Wednesday 14 April 2010

Real Number Generator

Du you like numbers? I sure do! I was reading up on the number Aleph-naught recently and thought it would be fun to implement Cantor's diagonal theory as a C# enumerator over doubles.

As much fun as it was to write, the generator also turned out to be a very versatile tool that I'm finding new uses for each day. But, before going into detail on its many many uses, I'll give a short demonstration of how it works.

The code

Let's start with the simple stuff, our class needs to implement IEnumerable<double> and IEnumerator<double> so we can use it in a foreach branch:

class RNG : IEnumerable<double>, IEnumerator<double> {
}

First off, our class need some state.
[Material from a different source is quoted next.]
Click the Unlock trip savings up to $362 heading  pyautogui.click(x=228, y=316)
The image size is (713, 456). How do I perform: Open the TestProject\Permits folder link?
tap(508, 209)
I assume you have already read the diagonal theory, so it is obvious we need two integers n and m which are basically row and column coordinates on an infinite table where each row is a list of all integers:

class RNG : IEnumerable<double>, IEnumerator<double> {
    private int n;
    private int m;
    void IEnumerator.Reset() {
        n = 0;
        m = 0;
    }
}

Now we get to the important bit, the IEnumerator.MoveNext() which advances the state one tick:

bool IEnumerator.MoveNext() {
    if (n == 0) {
        n = m + 1;
        m = 0;
    } else {
        n -= 1;
        m += 1;
    }
    return true;
}

If you try this out for yourself a bit on a subset of the infinite table on paper, you will see how this diagonal method of movement will eventually touch each and every table cell you can think of. Since we can never run out of integers, the call always succeeds by returning true.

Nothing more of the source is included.